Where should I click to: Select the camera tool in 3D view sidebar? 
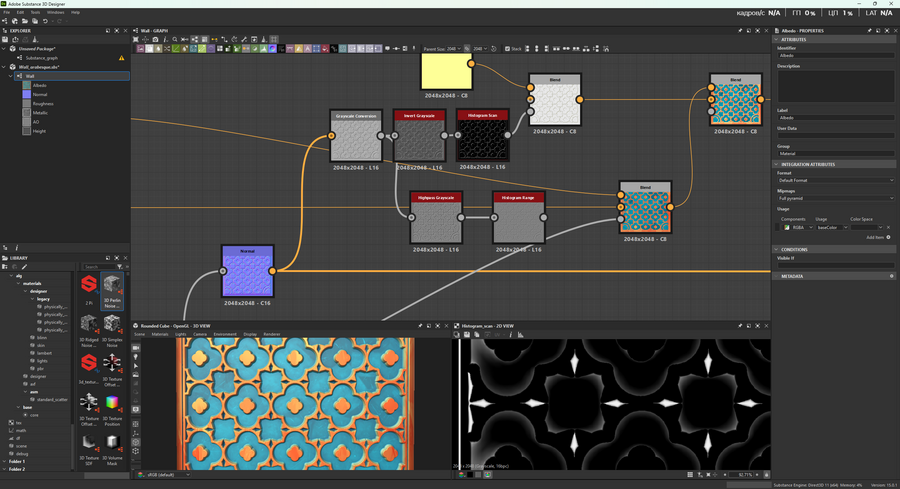point(136,348)
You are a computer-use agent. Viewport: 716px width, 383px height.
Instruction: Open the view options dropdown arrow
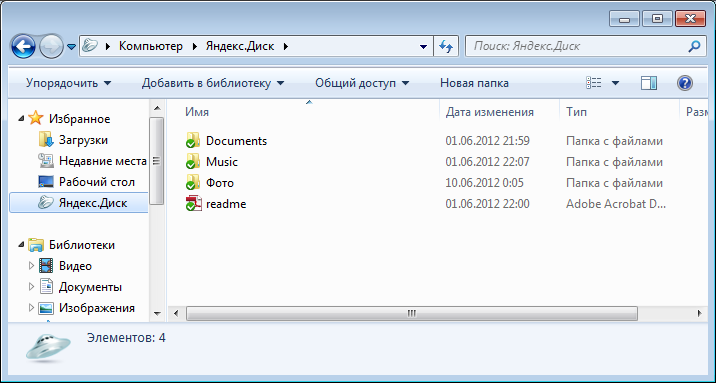click(x=615, y=83)
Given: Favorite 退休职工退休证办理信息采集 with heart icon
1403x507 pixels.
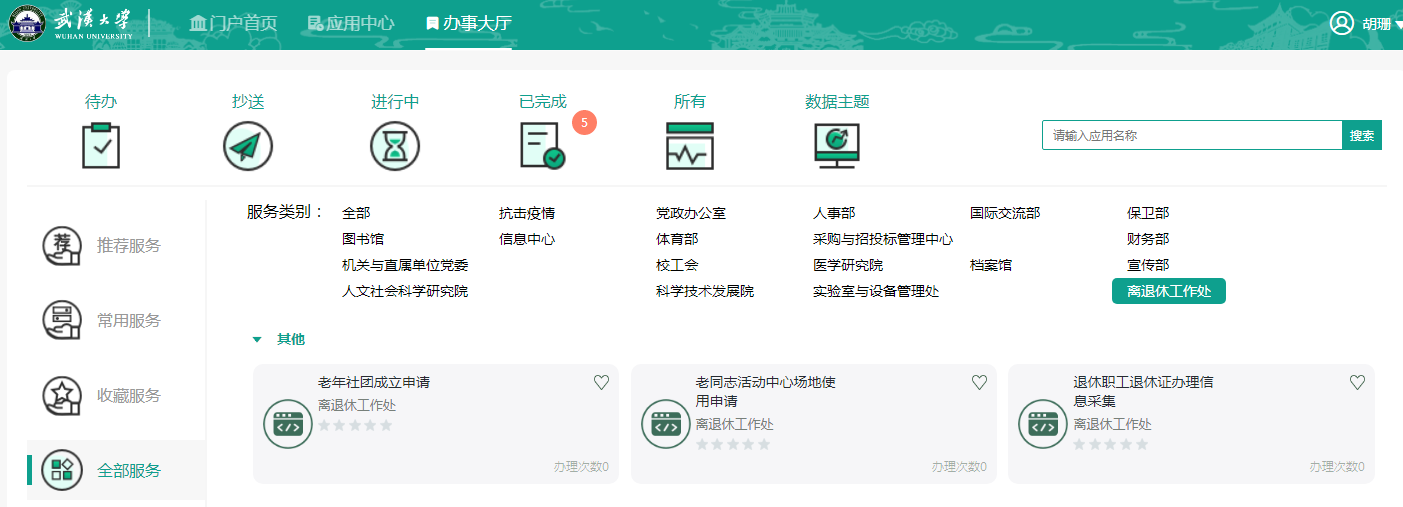Looking at the screenshot, I should pyautogui.click(x=1357, y=382).

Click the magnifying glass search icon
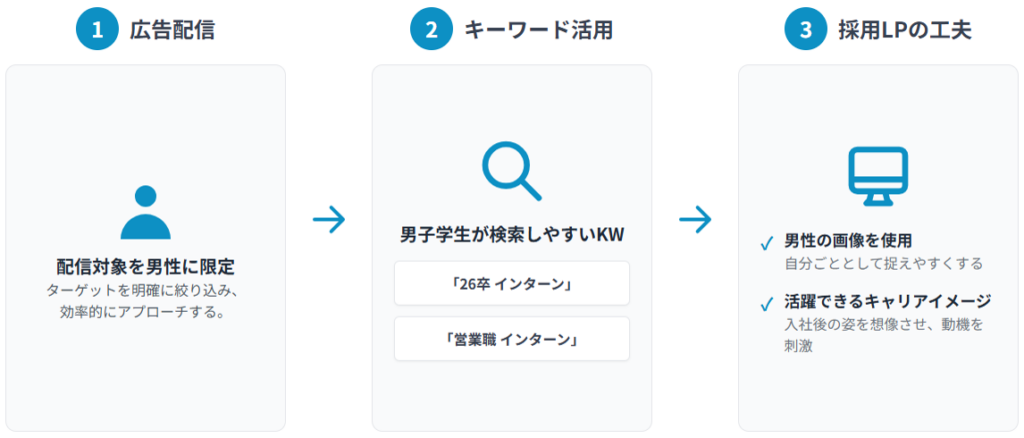click(x=511, y=171)
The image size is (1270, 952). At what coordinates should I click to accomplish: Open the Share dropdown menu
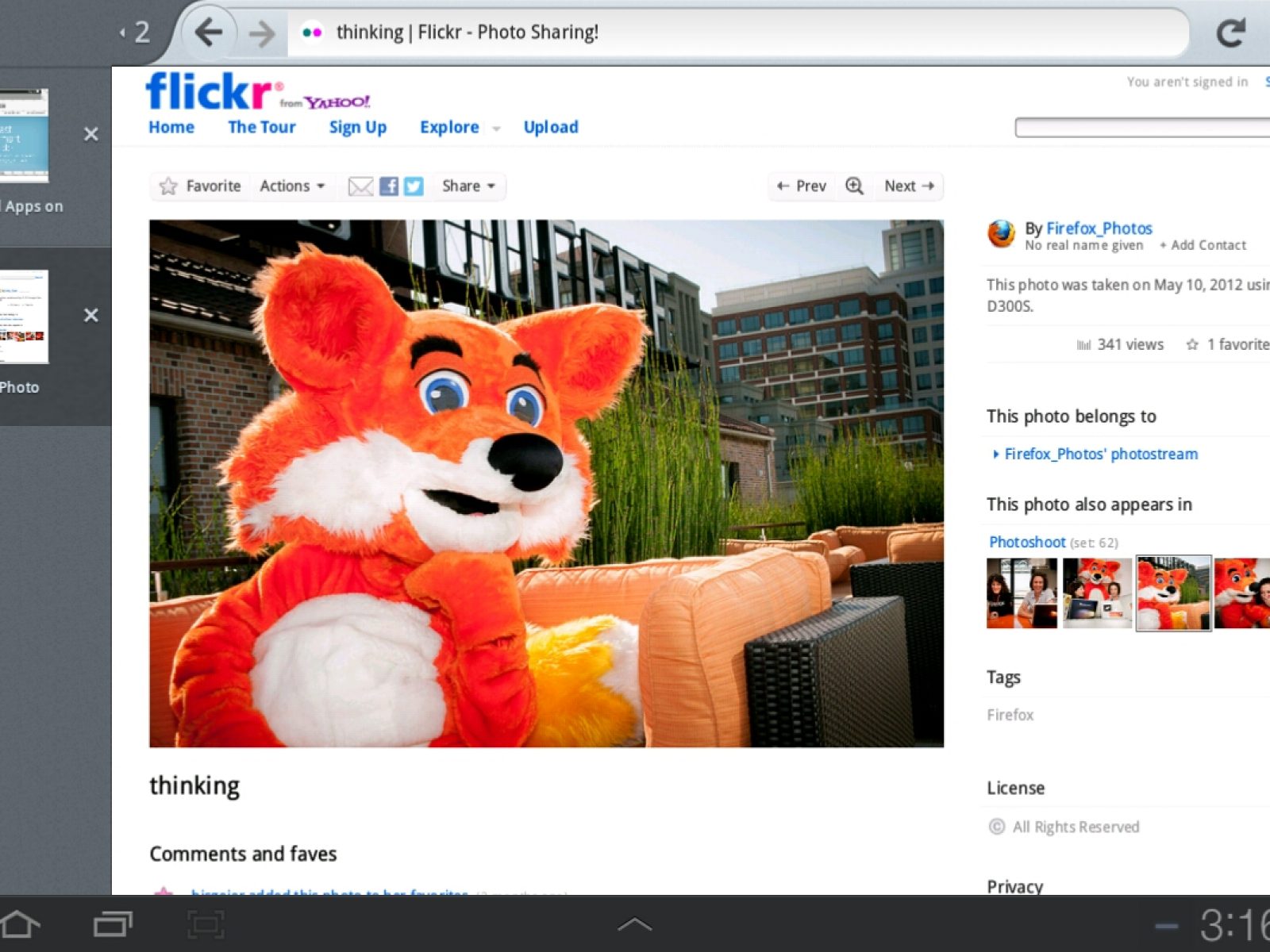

--------

Work item: Please copy exactly the lines from the one containing "1403x507 pixels." through the end of the records above, leaving out every picture.

Worked solution:
1403x507 pixels.
Looking at the screenshot, I should pyautogui.click(x=1357, y=382).

Click the magnifying glass search icon
click(x=511, y=171)
The image size is (1270, 952). At what coordinates should I click to accomplish: Open the Share dropdown menu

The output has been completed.